→ **Work required**: Could you quote the rows below verbatim, from the line containing "Image resolution: width=1117" up to and including the line containing "click(892, 15)", leaving out the pictures?

→ **Supplied material**:
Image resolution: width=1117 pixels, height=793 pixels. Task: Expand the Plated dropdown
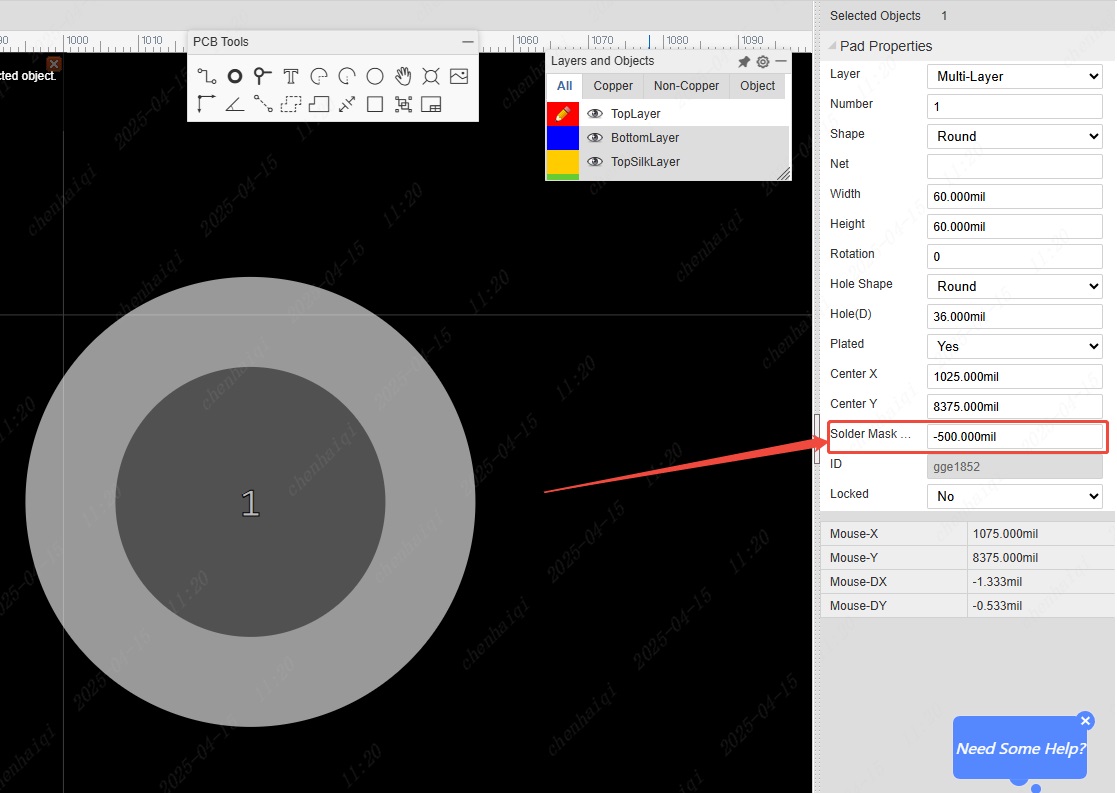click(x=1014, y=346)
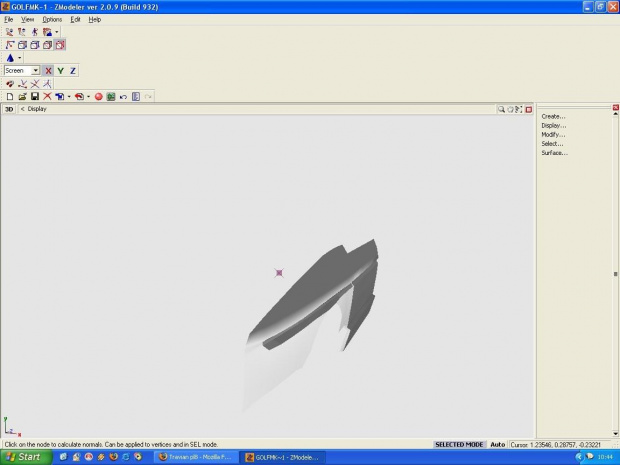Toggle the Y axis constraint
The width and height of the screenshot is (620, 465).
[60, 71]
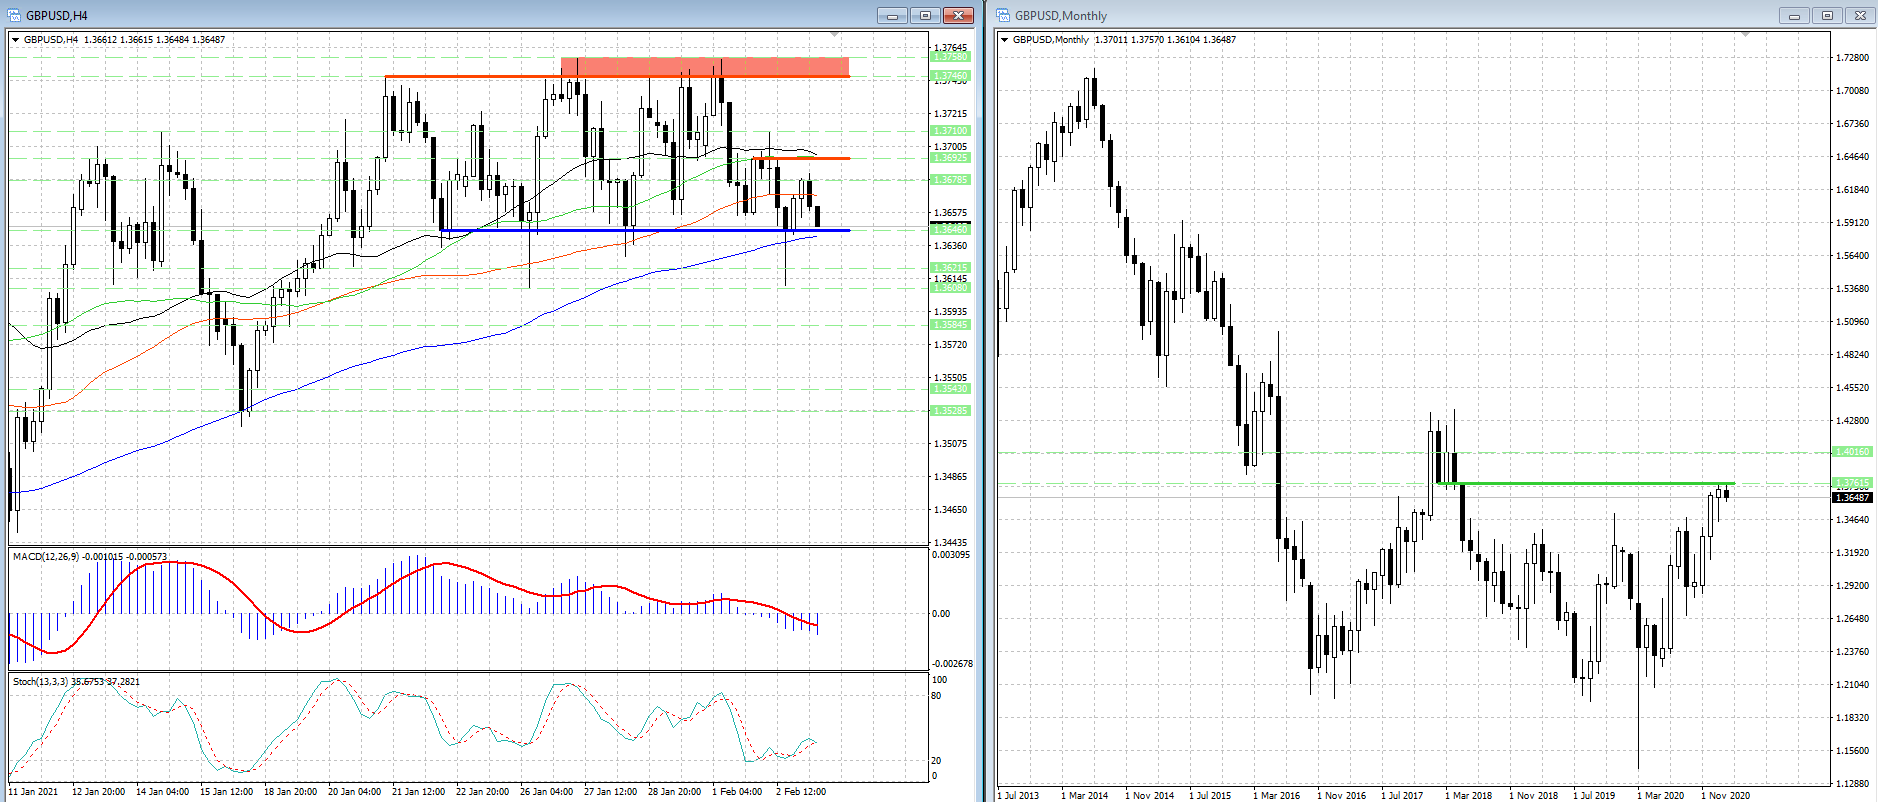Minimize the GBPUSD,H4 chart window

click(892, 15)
...
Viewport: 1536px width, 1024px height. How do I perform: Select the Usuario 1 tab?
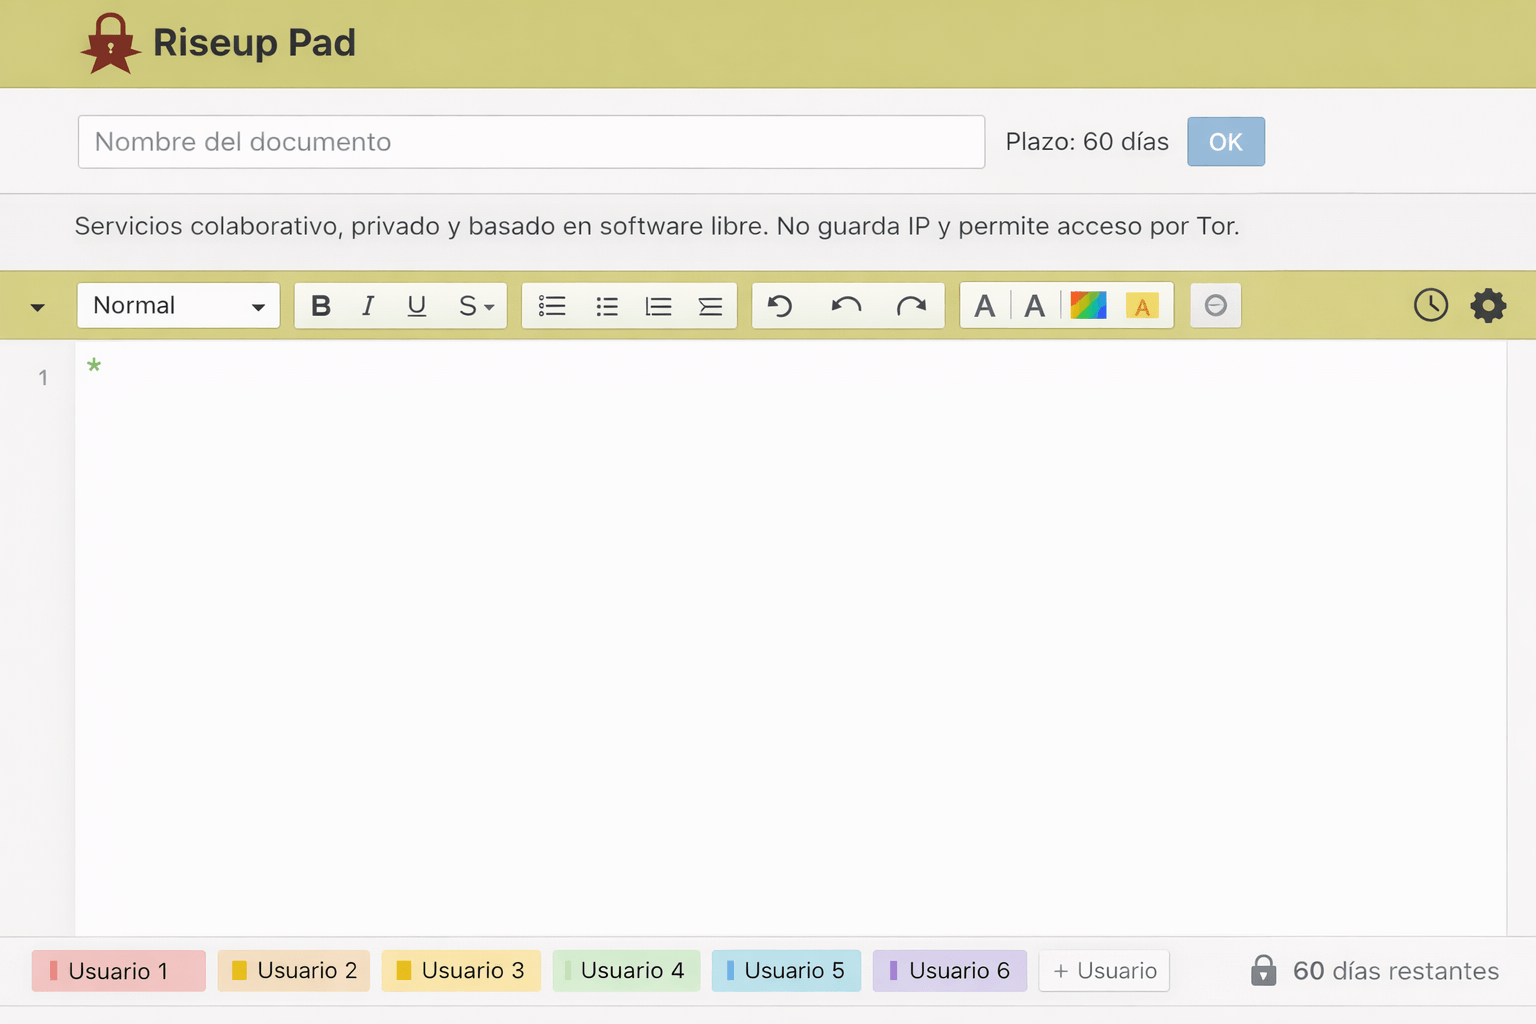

→ **In response**:
Image resolution: width=1117 pixels, height=793 pixels. Task: Expand the Plated dropdown
click(x=1014, y=346)
Toggle the Y axis constraint
The width and height of the screenshot is (620, 465).
[60, 71]
Minimize the GBPUSD,H4 chart window

click(892, 15)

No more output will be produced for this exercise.